Теперь люди скоро убедятся в том, что мнимый «прогресс» есть в действительности разложение культуры. События заставят их пересмотреть свои воображаемые «достижения» и обновить свой творческий акт. Сердце и созерцание, любовь и интуиция должны быть реабилитированы и возобновлены и соответственно получат руководящую силу. Наряду с чувственным наблюдением внешнего мира, наряду с холодной и жесткой волей к власти должно расцвести особое сердечное созерцание, свободное от предрассудков прошлого, не компрометируемое псевдонаучной мыслью, воспринятое и осуществляемое в культурном творчестве. Это сердечное созерцание переродит и окрылит чувственное наблюдение мира; оно свяжет и облагородит холодную и жестокую волю к власти и укажет ей ее высшие цели и задачи.
Человек должен научиться этому новому созерцанию, воспринимающему и природу, и человека, и высшие предметы потустороннего мира — любовию; любовь, по завету Евангелия, должна стать первою и основною движущею силою и создать новую культуру на земле.
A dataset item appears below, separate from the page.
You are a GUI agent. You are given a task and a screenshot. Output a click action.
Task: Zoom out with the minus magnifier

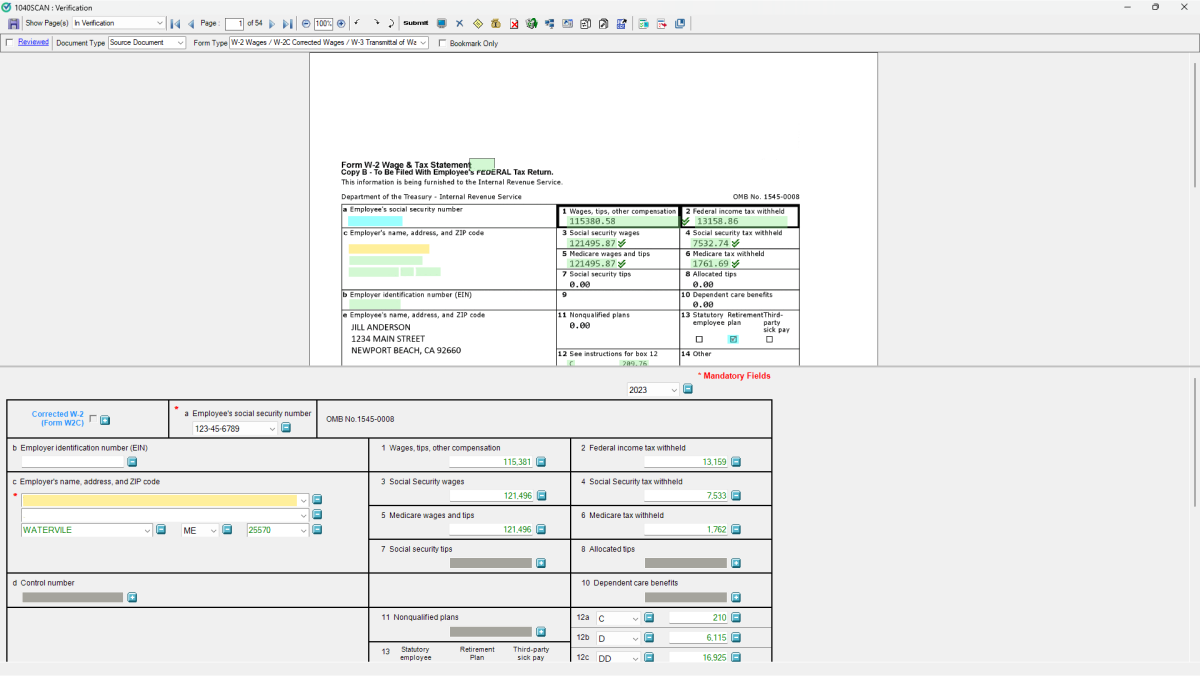306,23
Человек должен понять, что привычные для него вопросы — «а какая мне от этого польза?» и «как использовать мне данное положение вещей против других?» — суть вопросы, достойные животного, а не человека, и что такая установка души не может создать великую и жизнеспособную духовную культуру. Культурное творчество требует от нас предметного служения, духовной преданности и жертвенности, т. е. сердца и любви. Оно требует от нас выбора истинной цели, верности вчувствования и свободной совести, т. е. опять-таки любви и созерцания. И эту творческую любовь и это творческое созерцание нельзя ничем заменить или подменить: ни суровой дисциплиной, ни идеей долга, ни авторитетными велениями, ни страхом наказания. Ибо любовь имеет в виду свободно избранный и любимый предмет; она индивидуализирует все отношения человека и воспитывает в нем культуру предметности; она интуитивна, созерцательна; она невынудима и свободна; она исходит от совести, движется вдохновением и творит. Тогда как долг есть начало рассудочное и формальное, а дисциплина действует силою авторитета, она не выбирает своего предмета и довольствуется внешней исполнительностью. Конечно, при отсутствии любви — лучше долг, чем произволение, и лучше дисциплина, чем разнуздание. Но ни долг, ни дисциплина не могут заменить любви.
Вот почему культура без любви есть пустое и мертвое понятие, мнимая культура или прямое лицемерие. И путь этот есть обреченный путь.